Some kids call for advice on how to stop chewing their fingernails. One Christmas Day, someone once phoned for a decent stuffing recipe.
Other callers say they have rifle barrels pressed against their heads, and ask for one good reason why they shouldn't pull the trigger.
Those calls are the ones volunteers fear the most, Levy says.
"It's very scary, no question, and I hope you don't get one," she tells 10 new volunteers gathered around a conference table in Inuksuk High School's stuffy library, May 24. They've come to learn how to staff Kamatsiaqtut's two telephones, which operate every night between 7 p.m. and midnight.
Levy reminds the volunteers that even the most despondent callers made the choice to pick up the telephone. "Keep that in the back of your head."
None of the volunteers can be identified in print. Levy says the two "non-negotiable" conditions of working at the help line are that volunteers may never give their names to callers, and they can never tell anyone the help line's physical location.
One volunteer has endured a number of suicides in her family and feels the help line is the best way to channel her energy.
Levy asks the volunteers to name issues they expect to deal with while working on the line. They call out a distressingly familiar list of Nunavut's social problems: suicide, homelessness, abuse, alcohol, pregnancy, depression. But there's one type of call no one has mentioned.
"Nobody has said anything about crank calls," Levy says. While Kamatsiaqtut went five years before getting its first crank call and receives far fewer than southern help lines, they do happen, Levy warns.
One night a group of kids phoned 10 times in a row before the volunteers took the phone off the hook for 10 minutes (it worked). There is also the occasional obscene phone call.
"We have had calls from some people who think it's a 900 number instead of an 800 number," Levy says.
Working on the help line is like walking a conversational knife-edge. Volunteers must be able to coax information out of callers, without pestering them or getting mired in unnecessary details.
More difficult, they must learn how to look beyond a caller's words and gauge their feelings. Merely doling out advice doesn't work, Levy says: callers need to "own" their solutions, and merely doing what they've been told doesn't accomplish that.

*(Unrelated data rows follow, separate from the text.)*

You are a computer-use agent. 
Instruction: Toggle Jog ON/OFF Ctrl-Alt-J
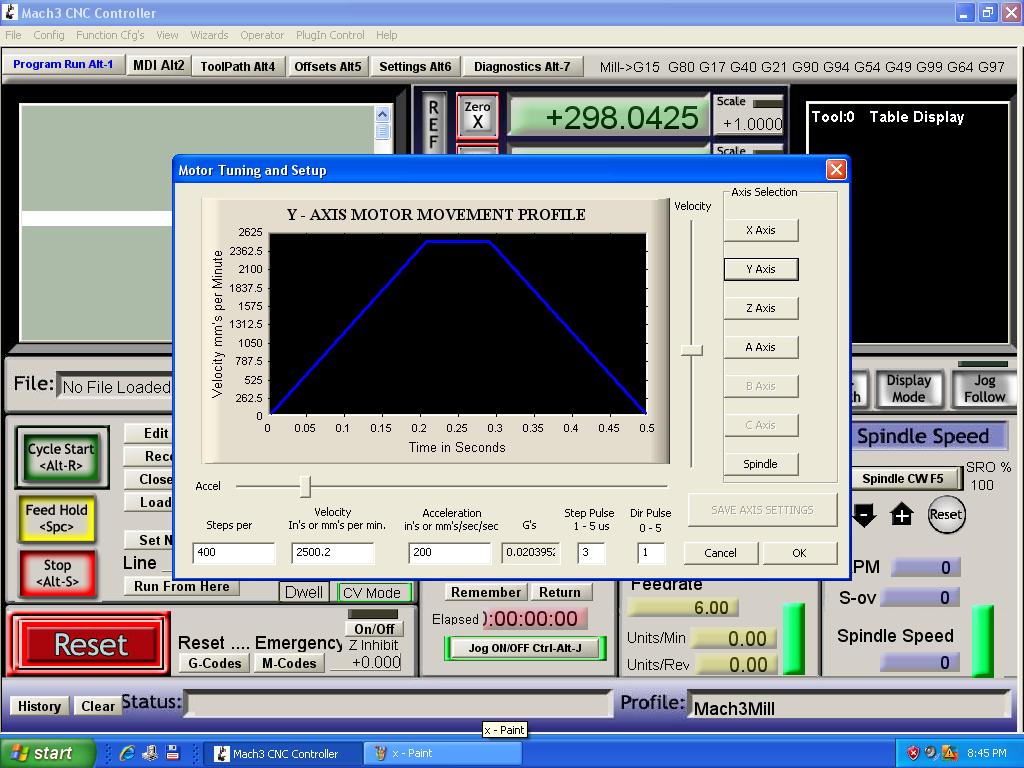525,647
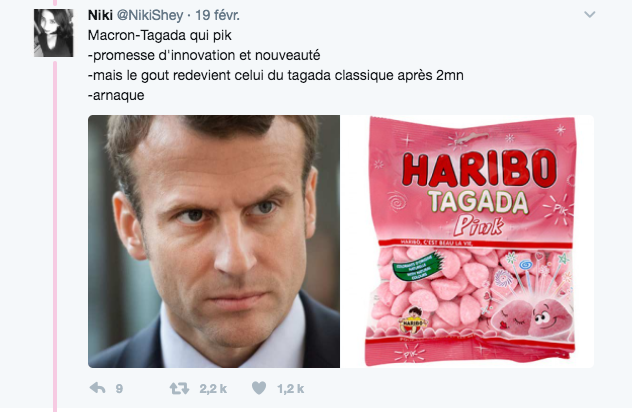Click the pink vertical thread line
This screenshot has width=632, height=412.
55,236
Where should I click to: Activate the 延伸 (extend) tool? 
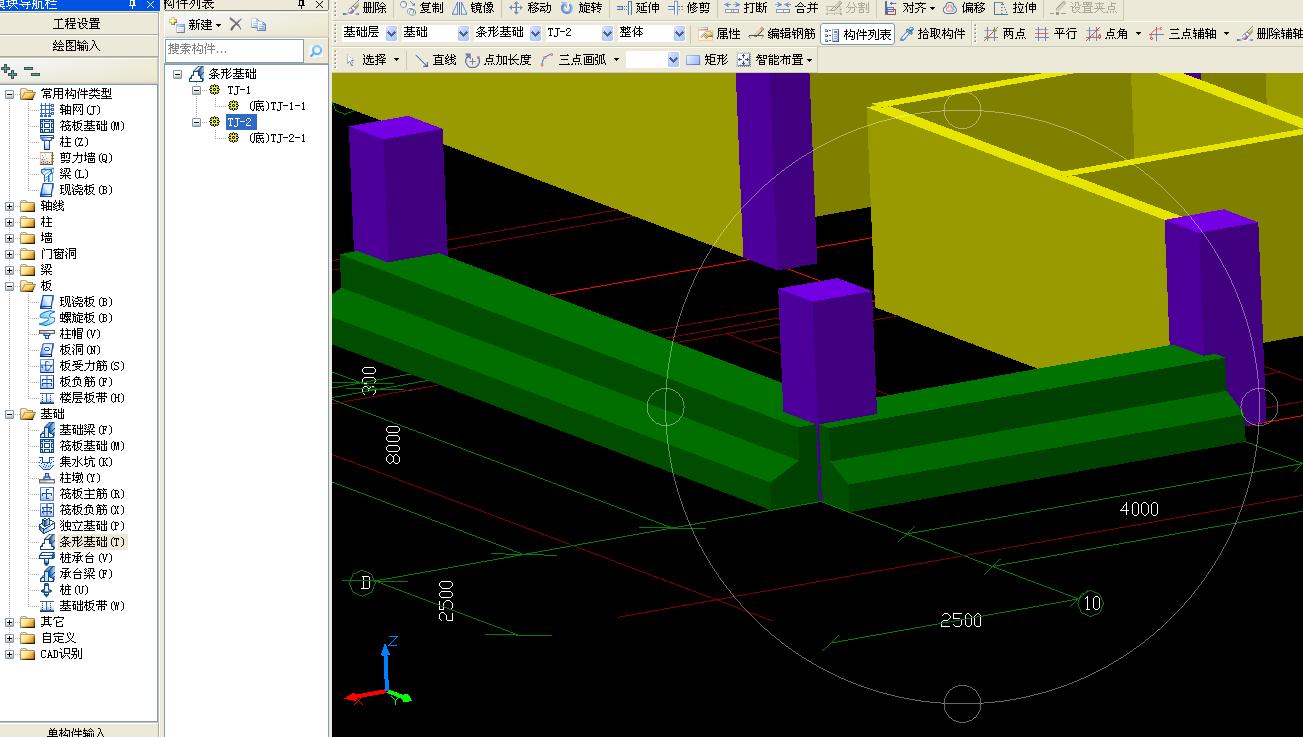(638, 8)
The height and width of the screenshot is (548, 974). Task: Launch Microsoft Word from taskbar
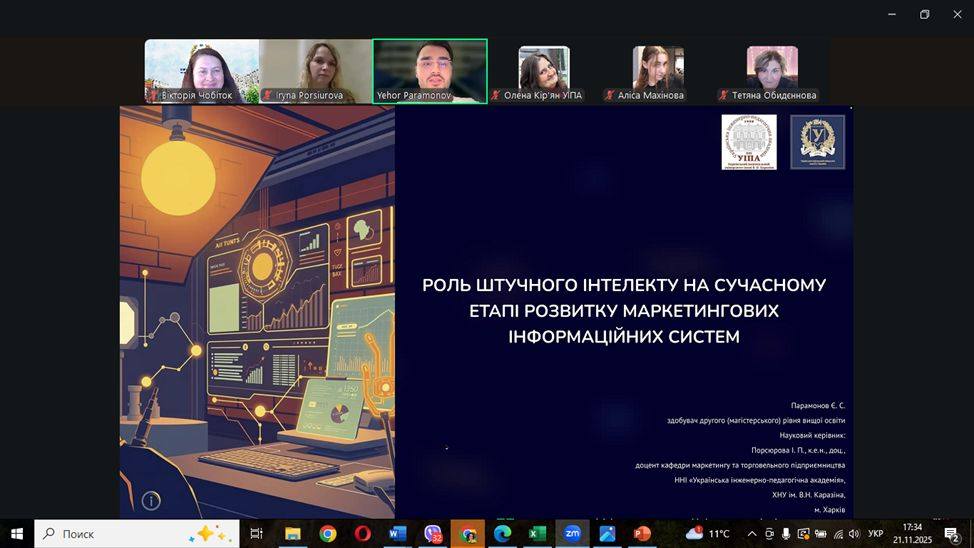click(397, 534)
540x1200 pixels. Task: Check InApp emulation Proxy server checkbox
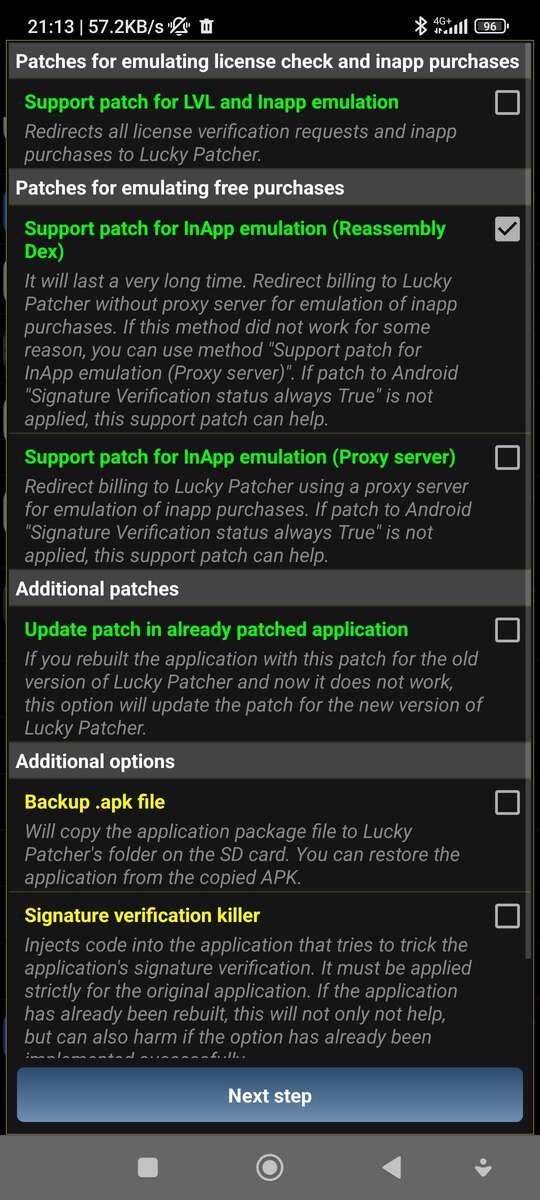coord(508,457)
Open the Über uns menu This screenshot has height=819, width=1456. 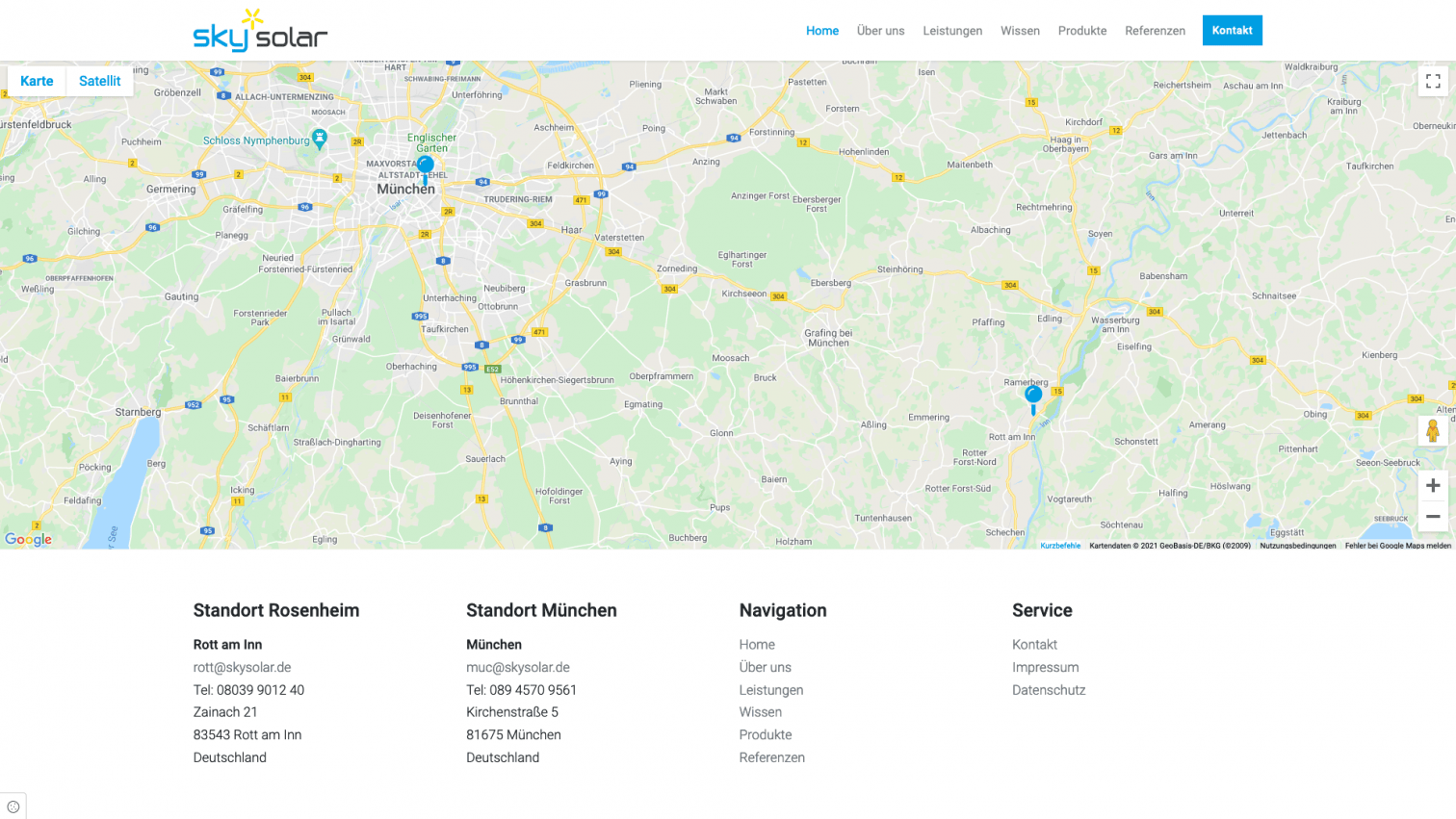tap(880, 31)
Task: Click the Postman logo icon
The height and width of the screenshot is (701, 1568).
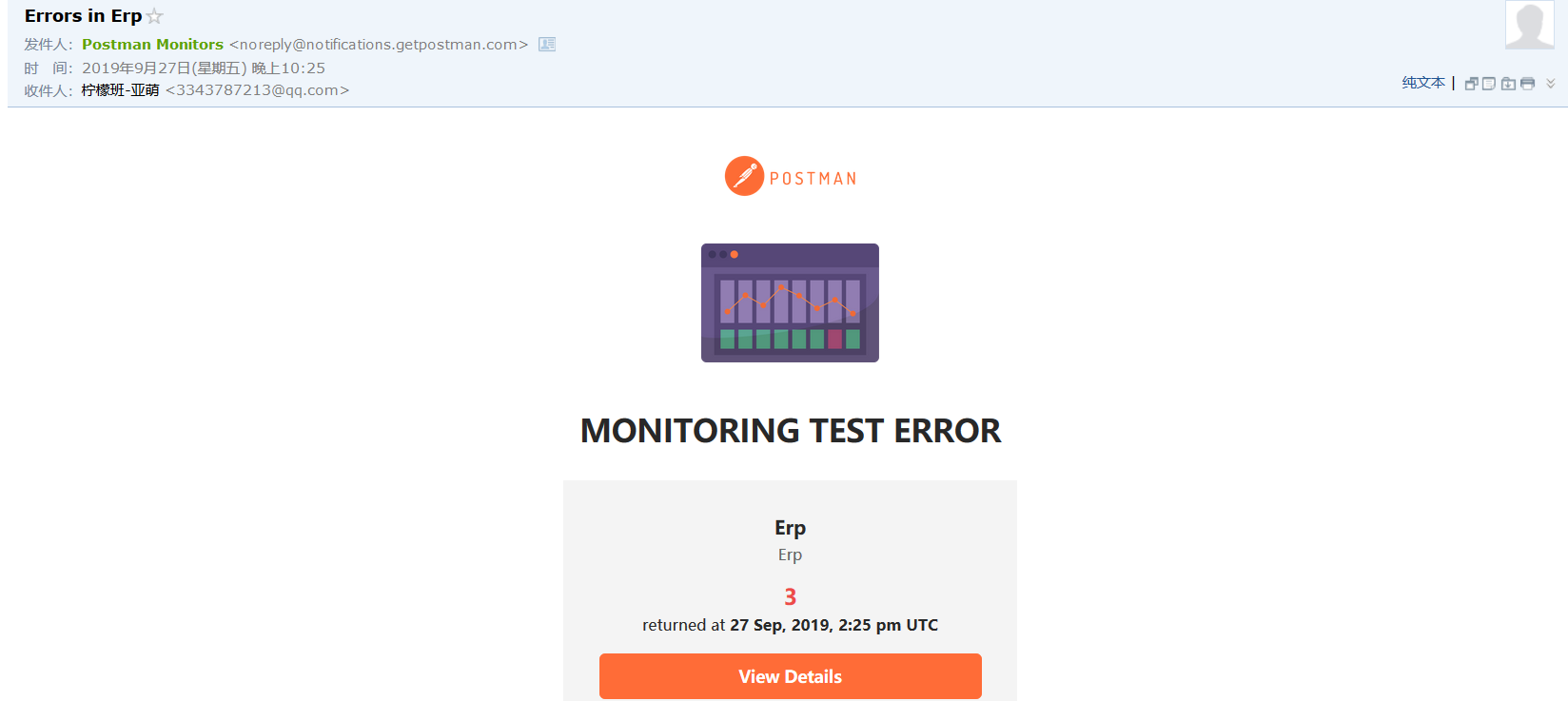Action: (744, 176)
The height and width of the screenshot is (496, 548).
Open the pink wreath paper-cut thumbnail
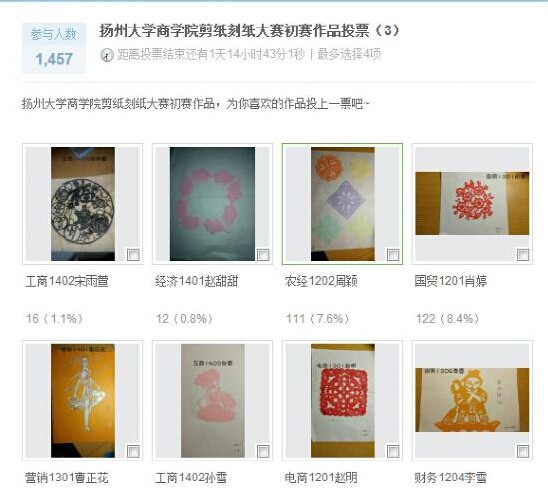coord(212,204)
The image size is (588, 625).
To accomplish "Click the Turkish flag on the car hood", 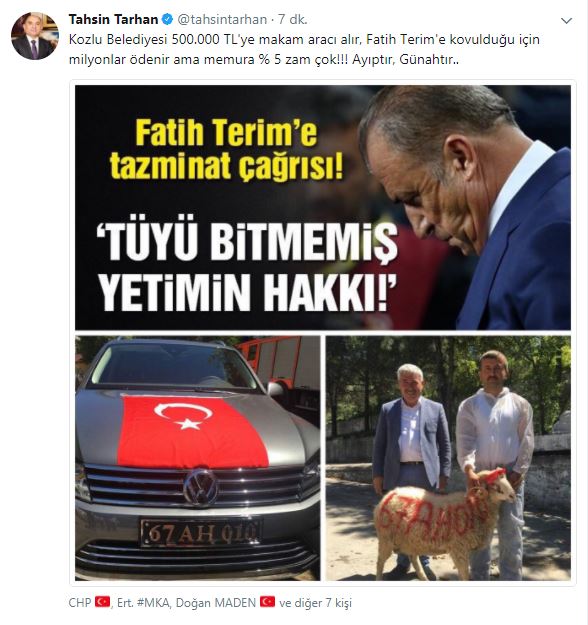I will click(192, 431).
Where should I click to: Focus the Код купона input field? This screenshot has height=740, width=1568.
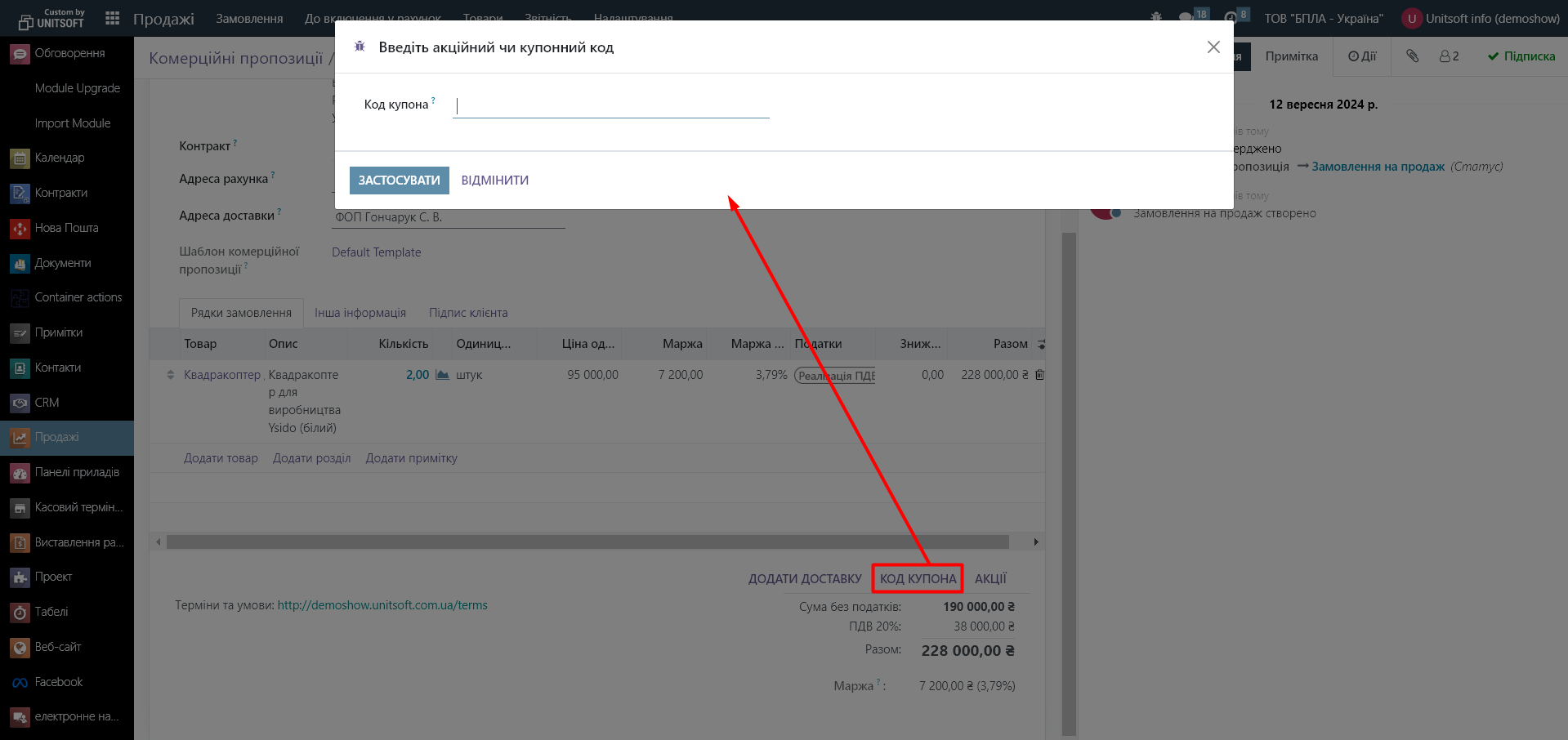click(611, 105)
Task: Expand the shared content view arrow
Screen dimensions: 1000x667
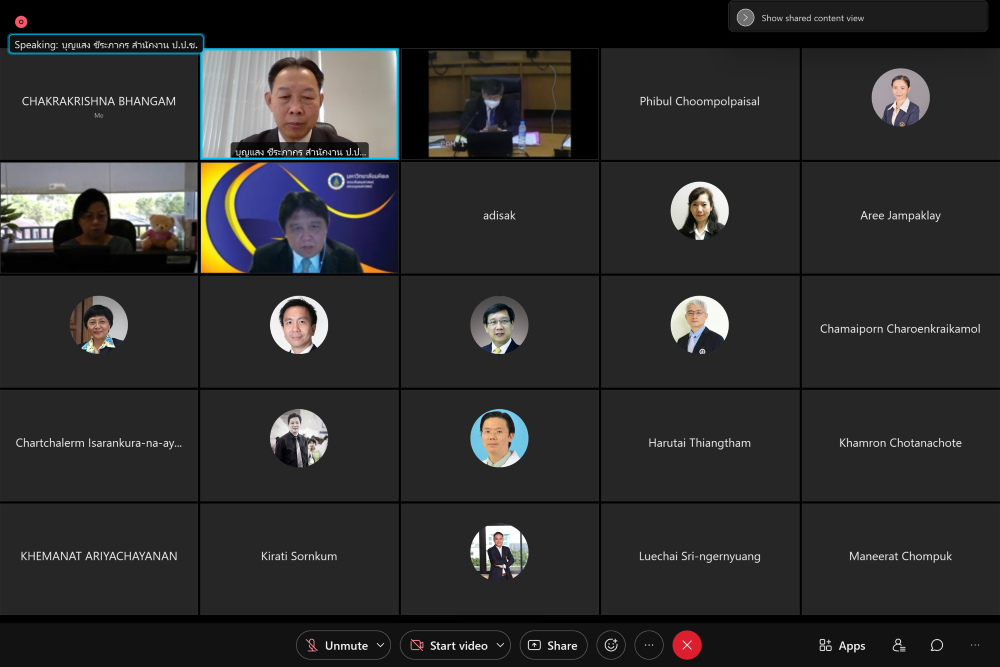Action: coord(745,17)
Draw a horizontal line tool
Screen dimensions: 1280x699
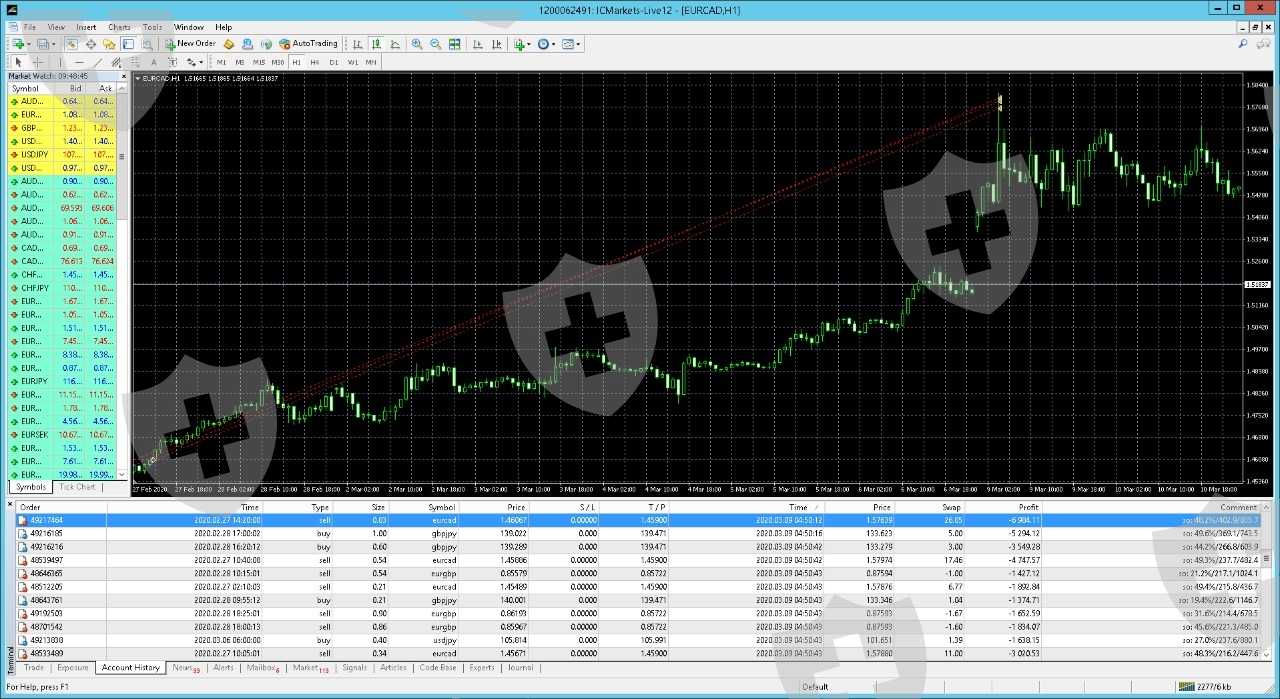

"Put it to them, let them evaluate the suggestion," she says. "You want to do it in a way that gives them power, makes them feel as though they have control over their life."
Volunteers must undergo 12 to 15 hours of training and sit in on a few shifts before they actually staff a phone line, and those first few evenings are shared with seasoned veterans.
Kamatsiaqtut runs on a shoestring budget with funds from the Government of Nunavut, the Kativik Regional Government in Nunavik, an annual fundraising banquet and gifts in kind from local businesses. That means volunteers are the organization's backbone, Levy says.
It also means volunteers must show up when they're scheduled for a shift, or find a replacement.
"If you choose to become a volunteer you should be quite proud," she tells the room. "You're joining an elite group I think, but then I'm biased."
Levy asks if everyone still wants to commit. Everyone says yes. Only 10 more hours of training to go.